##### MATERIAL FOR THE TASK

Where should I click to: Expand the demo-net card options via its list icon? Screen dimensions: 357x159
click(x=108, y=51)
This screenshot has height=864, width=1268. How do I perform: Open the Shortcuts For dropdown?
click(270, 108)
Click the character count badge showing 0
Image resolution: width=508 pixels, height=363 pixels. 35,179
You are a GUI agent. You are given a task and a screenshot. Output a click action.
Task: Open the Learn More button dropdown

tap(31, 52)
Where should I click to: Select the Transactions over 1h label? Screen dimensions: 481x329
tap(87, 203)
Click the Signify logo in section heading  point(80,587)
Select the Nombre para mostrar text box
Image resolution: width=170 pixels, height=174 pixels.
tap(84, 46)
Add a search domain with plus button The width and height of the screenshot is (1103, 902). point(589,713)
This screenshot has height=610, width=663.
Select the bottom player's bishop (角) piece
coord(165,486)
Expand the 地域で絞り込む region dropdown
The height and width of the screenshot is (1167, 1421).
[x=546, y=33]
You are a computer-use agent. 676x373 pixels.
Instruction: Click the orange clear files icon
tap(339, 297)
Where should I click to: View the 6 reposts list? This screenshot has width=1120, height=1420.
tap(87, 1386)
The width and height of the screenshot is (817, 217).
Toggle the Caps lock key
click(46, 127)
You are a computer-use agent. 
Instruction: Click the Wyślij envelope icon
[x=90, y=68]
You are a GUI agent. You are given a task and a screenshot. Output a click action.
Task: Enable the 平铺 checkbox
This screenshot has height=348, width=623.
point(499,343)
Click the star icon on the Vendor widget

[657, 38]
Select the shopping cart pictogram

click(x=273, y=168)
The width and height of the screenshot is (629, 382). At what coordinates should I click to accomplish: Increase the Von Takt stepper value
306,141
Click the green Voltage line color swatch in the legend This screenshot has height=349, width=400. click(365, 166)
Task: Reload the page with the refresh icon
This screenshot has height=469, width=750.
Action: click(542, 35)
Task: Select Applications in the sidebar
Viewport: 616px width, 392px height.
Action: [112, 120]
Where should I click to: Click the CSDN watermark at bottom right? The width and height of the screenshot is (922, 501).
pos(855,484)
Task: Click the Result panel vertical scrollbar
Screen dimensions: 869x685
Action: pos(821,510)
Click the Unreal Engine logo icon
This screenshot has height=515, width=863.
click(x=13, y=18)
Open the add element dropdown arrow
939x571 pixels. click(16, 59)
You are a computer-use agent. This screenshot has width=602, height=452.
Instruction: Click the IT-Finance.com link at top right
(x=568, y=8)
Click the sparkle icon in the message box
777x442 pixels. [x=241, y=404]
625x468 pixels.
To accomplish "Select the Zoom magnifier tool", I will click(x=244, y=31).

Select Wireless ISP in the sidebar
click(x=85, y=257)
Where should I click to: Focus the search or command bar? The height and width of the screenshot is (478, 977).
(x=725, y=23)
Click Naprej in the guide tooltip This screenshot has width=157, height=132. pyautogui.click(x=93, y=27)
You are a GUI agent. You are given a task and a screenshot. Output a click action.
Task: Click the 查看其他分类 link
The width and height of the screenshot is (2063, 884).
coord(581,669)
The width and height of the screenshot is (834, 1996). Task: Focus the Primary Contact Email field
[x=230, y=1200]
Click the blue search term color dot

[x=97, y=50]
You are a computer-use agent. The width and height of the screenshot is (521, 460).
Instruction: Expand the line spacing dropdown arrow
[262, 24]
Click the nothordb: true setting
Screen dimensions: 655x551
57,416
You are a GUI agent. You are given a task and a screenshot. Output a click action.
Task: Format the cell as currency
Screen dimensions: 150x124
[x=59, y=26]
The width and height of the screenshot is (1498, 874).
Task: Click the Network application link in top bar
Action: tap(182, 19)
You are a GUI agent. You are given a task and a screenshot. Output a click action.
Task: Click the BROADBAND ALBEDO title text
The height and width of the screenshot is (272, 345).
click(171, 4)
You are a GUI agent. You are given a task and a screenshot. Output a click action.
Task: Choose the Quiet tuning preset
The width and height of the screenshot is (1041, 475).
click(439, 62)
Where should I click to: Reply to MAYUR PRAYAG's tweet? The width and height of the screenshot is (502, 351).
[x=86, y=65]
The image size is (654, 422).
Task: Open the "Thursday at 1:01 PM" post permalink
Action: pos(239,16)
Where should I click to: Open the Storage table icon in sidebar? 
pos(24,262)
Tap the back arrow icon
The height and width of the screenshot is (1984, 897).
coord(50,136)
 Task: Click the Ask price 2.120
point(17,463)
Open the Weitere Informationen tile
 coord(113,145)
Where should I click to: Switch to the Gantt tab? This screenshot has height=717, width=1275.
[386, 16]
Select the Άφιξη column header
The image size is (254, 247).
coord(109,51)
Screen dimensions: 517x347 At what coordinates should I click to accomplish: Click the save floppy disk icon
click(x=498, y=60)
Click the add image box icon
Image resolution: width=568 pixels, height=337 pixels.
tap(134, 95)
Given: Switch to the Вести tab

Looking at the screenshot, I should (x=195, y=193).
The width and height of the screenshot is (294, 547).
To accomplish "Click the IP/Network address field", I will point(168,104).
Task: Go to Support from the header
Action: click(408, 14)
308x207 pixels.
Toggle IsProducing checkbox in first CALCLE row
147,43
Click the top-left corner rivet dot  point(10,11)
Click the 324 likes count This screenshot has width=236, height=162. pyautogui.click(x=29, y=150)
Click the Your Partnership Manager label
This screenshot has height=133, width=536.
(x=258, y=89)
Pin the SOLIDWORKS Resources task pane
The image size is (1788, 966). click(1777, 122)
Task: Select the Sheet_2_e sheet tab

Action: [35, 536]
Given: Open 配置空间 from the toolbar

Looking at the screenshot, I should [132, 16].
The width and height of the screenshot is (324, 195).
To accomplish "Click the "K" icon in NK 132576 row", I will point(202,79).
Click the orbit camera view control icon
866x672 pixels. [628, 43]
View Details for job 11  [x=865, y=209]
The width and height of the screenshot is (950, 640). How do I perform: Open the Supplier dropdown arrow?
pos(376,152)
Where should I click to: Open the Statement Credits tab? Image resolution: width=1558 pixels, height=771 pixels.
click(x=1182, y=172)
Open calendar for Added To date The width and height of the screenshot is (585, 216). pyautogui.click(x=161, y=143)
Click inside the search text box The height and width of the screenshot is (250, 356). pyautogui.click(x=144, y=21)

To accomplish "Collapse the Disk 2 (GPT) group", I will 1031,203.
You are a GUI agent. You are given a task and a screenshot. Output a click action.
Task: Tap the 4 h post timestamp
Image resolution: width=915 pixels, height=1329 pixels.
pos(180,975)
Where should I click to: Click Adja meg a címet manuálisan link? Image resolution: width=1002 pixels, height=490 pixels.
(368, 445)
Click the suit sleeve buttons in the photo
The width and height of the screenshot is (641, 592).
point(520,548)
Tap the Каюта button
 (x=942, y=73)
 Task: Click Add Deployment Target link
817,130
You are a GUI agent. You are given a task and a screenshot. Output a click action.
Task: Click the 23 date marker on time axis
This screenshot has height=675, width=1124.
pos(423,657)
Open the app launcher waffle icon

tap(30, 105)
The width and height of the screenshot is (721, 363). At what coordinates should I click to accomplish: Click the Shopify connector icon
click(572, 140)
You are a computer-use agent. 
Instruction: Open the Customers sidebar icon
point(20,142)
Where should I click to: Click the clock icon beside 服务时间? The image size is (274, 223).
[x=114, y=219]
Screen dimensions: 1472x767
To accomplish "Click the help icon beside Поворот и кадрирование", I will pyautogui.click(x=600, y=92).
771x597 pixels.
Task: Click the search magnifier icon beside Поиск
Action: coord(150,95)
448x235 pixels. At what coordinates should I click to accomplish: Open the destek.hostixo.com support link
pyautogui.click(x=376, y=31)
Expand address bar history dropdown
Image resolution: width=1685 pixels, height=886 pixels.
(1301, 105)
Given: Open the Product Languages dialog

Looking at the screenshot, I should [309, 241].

##########

TASK TO CARRY OUT: Quote the records verbatim from the line with "Where should I click to: Click the clock" to the line with "(1301, 105)", including both of those lines.

EXPECTED OUTPUT:
Where should I click to: Click the clock icon beside 服务时间? The image size is (274, 223).
[x=114, y=219]
Screen dimensions: 1472x767
To accomplish "Click the help icon beside Поворот и кадрирование", I will pyautogui.click(x=600, y=92).
771x597 pixels.
Task: Click the search magnifier icon beside Поиск
Action: coord(150,95)
448x235 pixels. At what coordinates should I click to accomplish: Open the destek.hostixo.com support link
pyautogui.click(x=376, y=31)
Expand address bar history dropdown
Image resolution: width=1685 pixels, height=886 pixels.
(1301, 105)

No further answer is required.